Summary
regarding the pre-2003 Amendment landscape, "it is probable that the free press provision of the Delaware Constitution, Art[icle] 1, 5, has the same scope as the First Amendment [of the United States Constitution]"
Summary of this case from Page v. Oath Inc.Opinion
July 31, 1974.
To His Excellency Sherman W. Tribbitt Governor of Delaware
Reference is made to your letter dated July 9, 1974, in which you request, under 10 Del. C. § 141, the opinions of the Justices upon the following question:
10 Del. C. § 141 provides in part:
"(a) The justices of the supreme court, whenever the governor of this State may require it for public information, or to enable him to discharge the duties of his office with fidelity, may give him their opinions in writing touching the proper construction of any provision in the Constitution of this State or of the United States, or the constitutionality of any law enacted by the Legislature of this State * * *."

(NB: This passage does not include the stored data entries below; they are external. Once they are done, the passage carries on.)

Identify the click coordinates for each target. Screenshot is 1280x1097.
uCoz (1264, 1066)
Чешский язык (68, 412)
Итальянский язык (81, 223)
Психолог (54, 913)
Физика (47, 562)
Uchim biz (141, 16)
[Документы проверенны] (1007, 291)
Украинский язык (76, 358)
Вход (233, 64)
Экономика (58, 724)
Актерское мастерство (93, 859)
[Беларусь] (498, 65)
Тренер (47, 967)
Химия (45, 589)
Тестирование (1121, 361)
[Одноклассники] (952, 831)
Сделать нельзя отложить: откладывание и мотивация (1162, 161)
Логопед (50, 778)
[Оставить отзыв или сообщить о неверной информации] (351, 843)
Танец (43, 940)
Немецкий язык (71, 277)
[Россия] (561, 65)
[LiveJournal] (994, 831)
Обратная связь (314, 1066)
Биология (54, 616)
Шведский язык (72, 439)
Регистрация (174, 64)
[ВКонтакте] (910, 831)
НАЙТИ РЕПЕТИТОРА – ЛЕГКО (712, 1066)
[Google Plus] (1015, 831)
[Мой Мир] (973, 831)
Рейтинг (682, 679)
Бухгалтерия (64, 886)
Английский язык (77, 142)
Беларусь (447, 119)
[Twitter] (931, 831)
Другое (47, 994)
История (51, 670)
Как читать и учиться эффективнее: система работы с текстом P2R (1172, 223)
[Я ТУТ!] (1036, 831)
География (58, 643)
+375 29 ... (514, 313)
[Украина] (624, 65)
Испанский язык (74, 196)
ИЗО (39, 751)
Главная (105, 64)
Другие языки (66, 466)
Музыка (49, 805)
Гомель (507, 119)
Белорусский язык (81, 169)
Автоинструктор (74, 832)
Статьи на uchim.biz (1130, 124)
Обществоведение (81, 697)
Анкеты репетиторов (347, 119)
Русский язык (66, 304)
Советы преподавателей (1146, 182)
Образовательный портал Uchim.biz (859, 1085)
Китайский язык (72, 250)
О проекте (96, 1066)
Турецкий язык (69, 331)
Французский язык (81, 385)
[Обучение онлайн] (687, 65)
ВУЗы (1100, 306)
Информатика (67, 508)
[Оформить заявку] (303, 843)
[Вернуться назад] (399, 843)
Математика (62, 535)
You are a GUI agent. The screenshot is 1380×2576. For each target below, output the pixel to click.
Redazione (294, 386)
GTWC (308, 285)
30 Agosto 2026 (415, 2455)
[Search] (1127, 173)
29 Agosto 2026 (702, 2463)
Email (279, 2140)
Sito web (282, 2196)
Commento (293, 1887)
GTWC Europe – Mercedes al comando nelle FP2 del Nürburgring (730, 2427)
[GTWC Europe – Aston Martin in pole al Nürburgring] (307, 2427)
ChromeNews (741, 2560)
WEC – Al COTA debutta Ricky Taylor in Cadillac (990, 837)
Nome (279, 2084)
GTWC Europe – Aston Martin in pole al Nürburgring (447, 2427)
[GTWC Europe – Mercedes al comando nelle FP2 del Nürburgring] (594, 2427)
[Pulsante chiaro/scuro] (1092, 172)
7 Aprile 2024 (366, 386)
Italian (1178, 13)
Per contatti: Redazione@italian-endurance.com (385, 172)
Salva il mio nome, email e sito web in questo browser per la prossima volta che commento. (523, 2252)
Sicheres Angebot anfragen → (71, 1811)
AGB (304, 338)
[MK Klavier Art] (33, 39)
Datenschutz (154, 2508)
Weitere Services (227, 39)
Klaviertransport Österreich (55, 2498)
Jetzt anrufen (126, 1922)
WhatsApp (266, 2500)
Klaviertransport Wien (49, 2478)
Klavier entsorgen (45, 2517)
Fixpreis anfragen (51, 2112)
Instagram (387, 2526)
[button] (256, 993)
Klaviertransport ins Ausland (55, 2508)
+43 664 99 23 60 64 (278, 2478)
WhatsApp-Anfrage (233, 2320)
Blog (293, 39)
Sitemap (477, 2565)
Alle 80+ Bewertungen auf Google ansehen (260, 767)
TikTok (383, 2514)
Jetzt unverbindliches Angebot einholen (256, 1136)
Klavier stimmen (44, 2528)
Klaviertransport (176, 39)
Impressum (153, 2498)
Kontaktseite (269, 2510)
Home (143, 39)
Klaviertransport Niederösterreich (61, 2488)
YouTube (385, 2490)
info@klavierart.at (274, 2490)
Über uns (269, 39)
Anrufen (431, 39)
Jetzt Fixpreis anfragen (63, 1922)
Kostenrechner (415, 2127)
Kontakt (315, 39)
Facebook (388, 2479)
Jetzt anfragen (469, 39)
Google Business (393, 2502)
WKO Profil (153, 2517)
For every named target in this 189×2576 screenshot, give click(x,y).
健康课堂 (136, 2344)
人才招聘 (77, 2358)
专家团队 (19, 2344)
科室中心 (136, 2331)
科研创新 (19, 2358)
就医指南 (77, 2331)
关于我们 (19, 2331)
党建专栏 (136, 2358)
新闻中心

"Is House Bill No. 692, which requires that editorials in newspapers published within the State of Delaware be signed by the writers thereof, unconstitutional as an infringement on the freedom of the press guaranteed by Article 1, Section 5 of the Delaware Constitution [Del. C. Ann.] and the First and Fourteenth Amendment to the Constitution of the United States?"
In considering the request, we have had the valuable assistance of A. Gary Wilson, Esquire, Deputy Attorney General, who at our request filed a brief and orally argued in support of the constitutionality of H.B. No. 692. We have also had the valuable assistance of Rodman Ward, Jr., Esquire, and Jan S. Black, Esquire, counsel for The News-Journal Company, who briefed and argued the proposition that the Bill violates the Federal and Delaware Constitutions.
At our direction, the Clerk of the Supreme Court notified each daily and weekly newspaper published in Delaware that, through counsel, it might brief and argue the question submitted to us. The News-Journal Company made the only appearance.
I.
It should be noted at the outset that this response consists of the opinions of the two Justices of the Supreme Court remaining upon the retirement of Justice Carey. As stated in our opinion to you dated May 21, 1974, the nature of our function under 10 Del. C. § 141 is advisory and non-judicial. Opinions of the Justices, Del.Supr., 320 A.2d 735 (1974). For the reasons stated therein, no other member of the Judiciary has been designated to join us in considering the question presented.II.
The question presented relates to the constitutionality of H.B. No. 692 under both the Federal and Delaware Constitutions. In view of our conclusion, we find it unnecessary to consider the question under the State Constitution independently. The guarantee of freedom of the press contained in the First Amendment to the Federal Constitution is binding upon the State through the Fourteenth Amendment. Schneider v. New Jersey, 308 U.S. 147, 60 S.Ct. 146, 84 L.Ed. 155 (1939). In addition, it is probable that the free press provision of the Delaware Constitution, Art. 1, § 5, has the same scope as the First Amendment. Cf. Barbieri v. News-Journal Company, Del.Supr., 189 A.2d 773 (1963).III.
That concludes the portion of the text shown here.